• **TASK REQUIREMENTS**: Once you find the line with "Task: Click the help question mark icon" in the entries below, return exactly every line from it through the line with "This screenshot has height=790, width=1564.".

• **DATA TO PROCESS**:
===============
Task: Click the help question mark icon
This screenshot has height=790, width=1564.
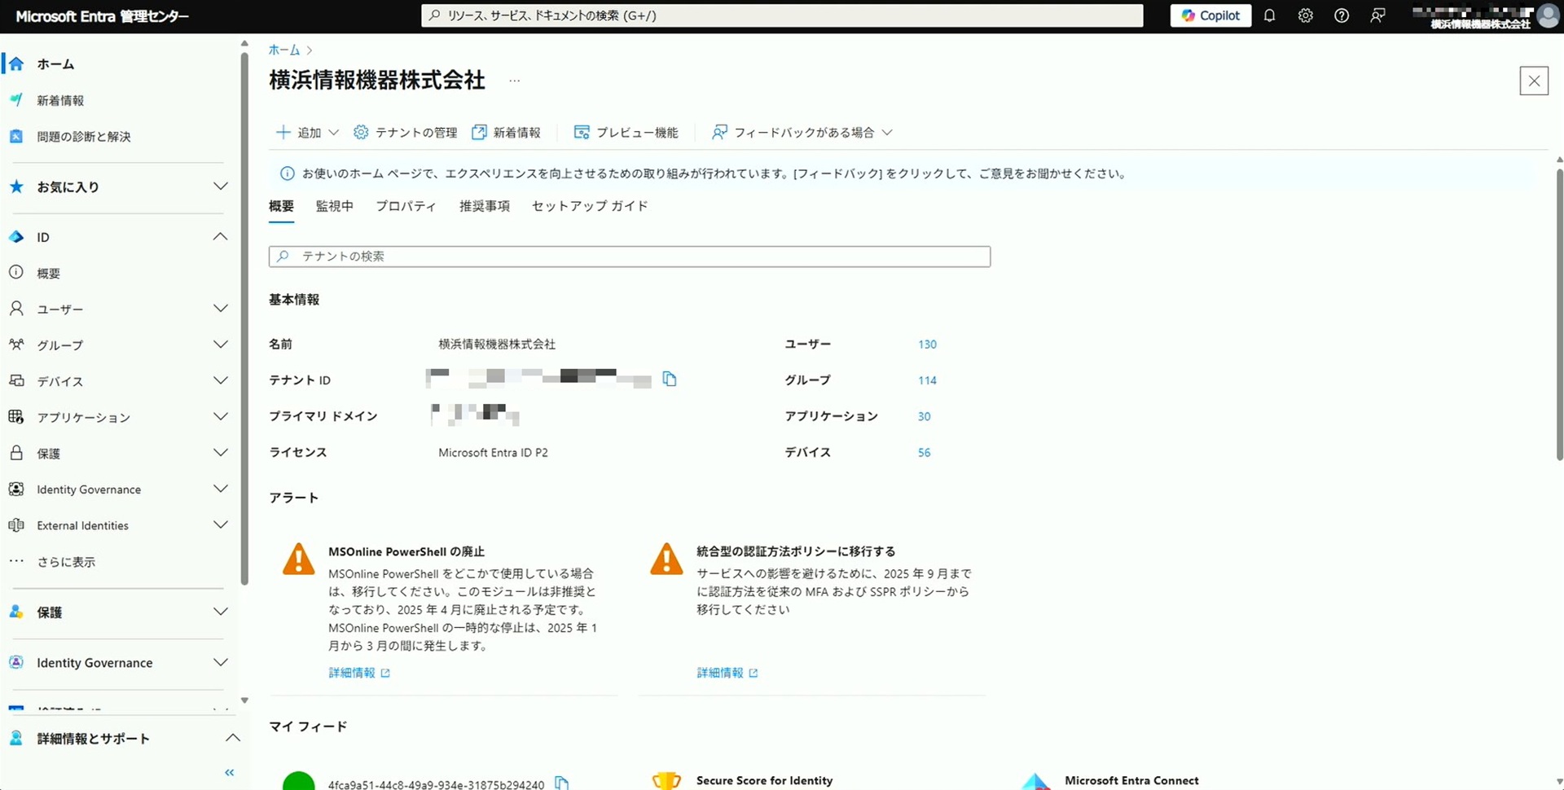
===============
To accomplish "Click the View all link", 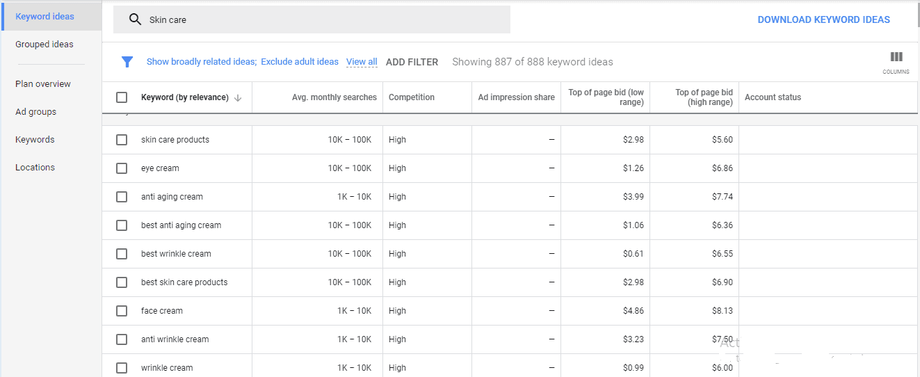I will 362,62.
===============
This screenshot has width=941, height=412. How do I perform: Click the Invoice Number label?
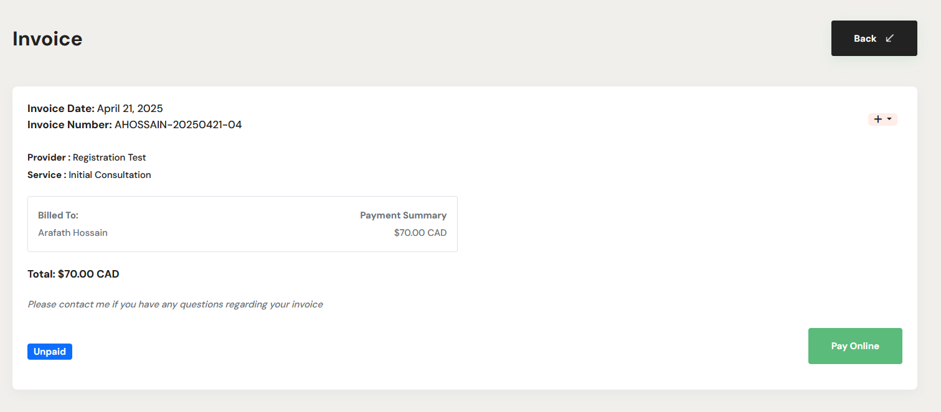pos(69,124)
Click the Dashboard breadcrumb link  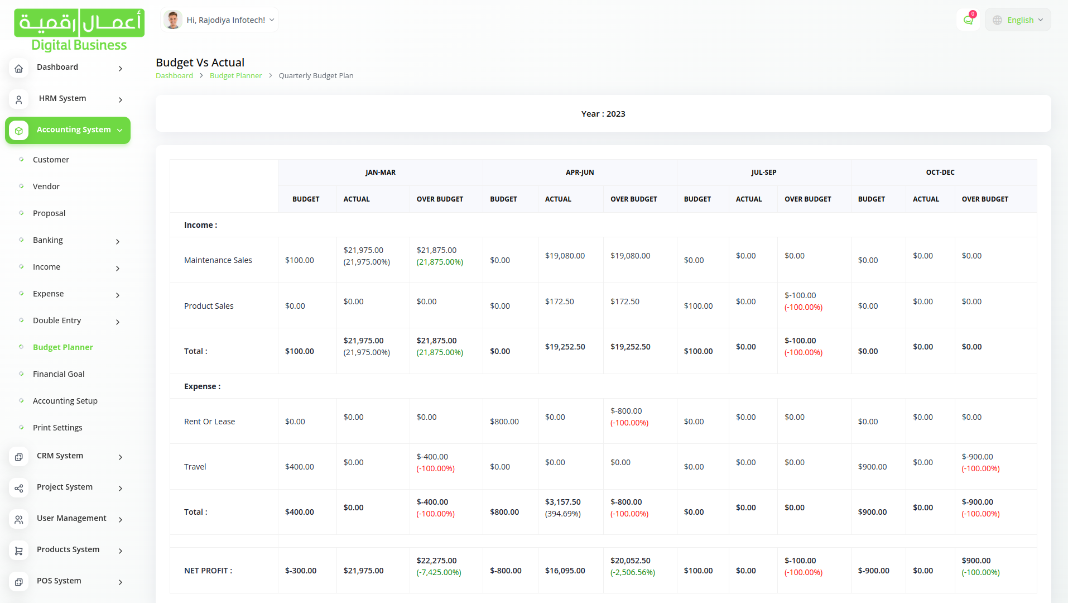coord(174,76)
===============
• **THE COMPLETED TASK**:
Task: Click the help question mark icon
This screenshot has height=790, width=1564.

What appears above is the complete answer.